Teach Students to Teach--So they become better learners

Are students the only ones who ever learn in the classroom? Most teachers will say that they didn’t really know the material until they teach it. Therefore, instructors, trainers and teachers should encourage a "Teaching to Learn" atmosphere in their virtual or face-to-face classrooms.

This method asks learners to teach what they are learning to each other. Therefore, it is critical to the success of each learner that he or she not only go through course content, but also really think about how to teach the material to his or her colleagues. The most challenging aspect of this approach is that the learners will need to anticipate questions from their colleagues, and be prepared with answers.

This is when true learning takes root. Once a person is put in a position to have to teach and explain content to someone else, he or she will never forget it. The result will be increase retention and understanding.

Unlike traditional lecture-based training in which the facilitator teaches a group of learners by reviewing content in a monologue format, the "each one, teach one" methodology generates discussion of key points by the learners, facilitated by the trainer’s skilled use of initial and follow-up questions. The methodology assumes learners enter the training having mastered and synthesized the content, needing only clarification or refinement in their knowledge.

This instructional method or strategy sets different expectations for, and requires different skills from the trainer and the learner. The trainer is expected to keep track of the progress of the discussion, noting which key points are reviewed and to what degree of clarity and completeness. The trainer needs to be able to think on his/her feet, ready to formulate a new question or circle back to an earlier part of the discussion to reinforce a key point. The trainer must listen to what is said – and listen for what is not said.

Based on the flow of the discussion and the dynamics of the particular group of learners, the trainer needs to be ready to shift gears and change tempo to ensure all key points are addressed and less critical points do not receive an overabundance of time and attention. These skills are, of course, much different than the competency of presenting a prescribed set of information.

The "each one, teach one" method also requires a much higher level of involvement and engagement for the learner.
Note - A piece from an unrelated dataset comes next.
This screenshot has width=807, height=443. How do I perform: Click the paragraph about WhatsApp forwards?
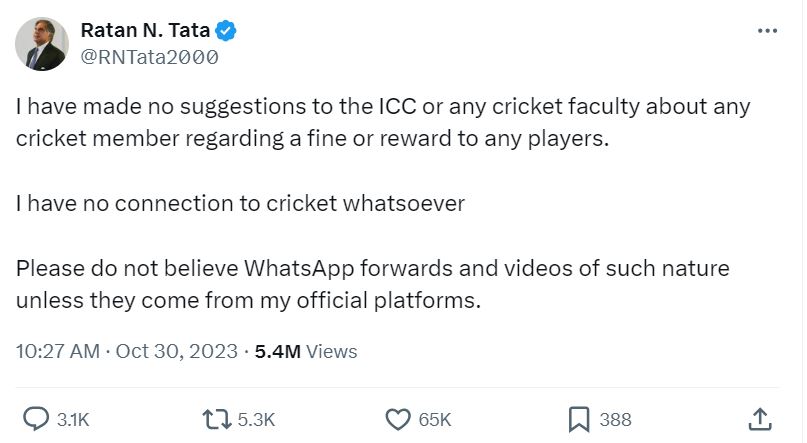[x=372, y=284]
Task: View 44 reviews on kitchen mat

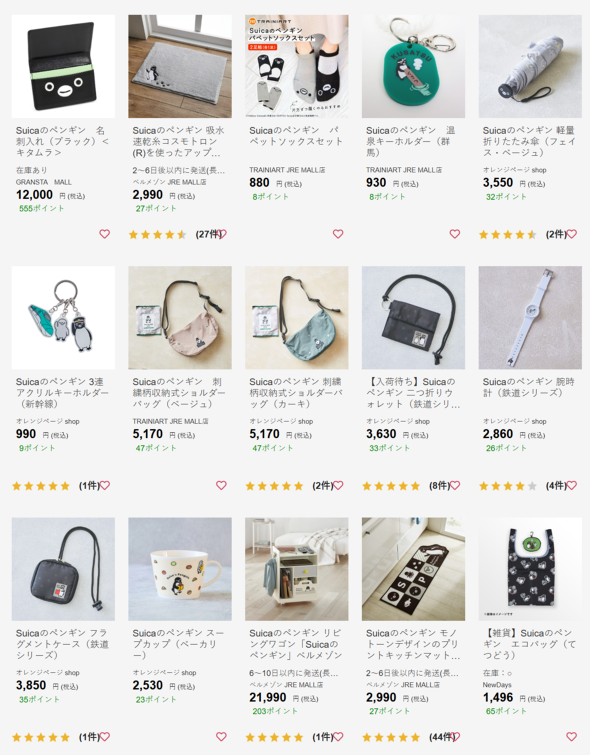Action: (x=442, y=737)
Rather than acting as passive recipients of knowledge, This method asks learners to study and synthesize key knowledge before even showing up to the “training.” In the actual moment of “teach-back” e.g. presenting and clarifying key information to peers, learners are quickly able to identify their own level of comprehension of material.

in addition, the opportunity to participate in this way reinforces key skills and forces the learners to develop an ability to concisely and intelligently synthesize information and engage in substantive conversation within the context of how the learning will be used on the job.

Give it a try in your classroom or your training session.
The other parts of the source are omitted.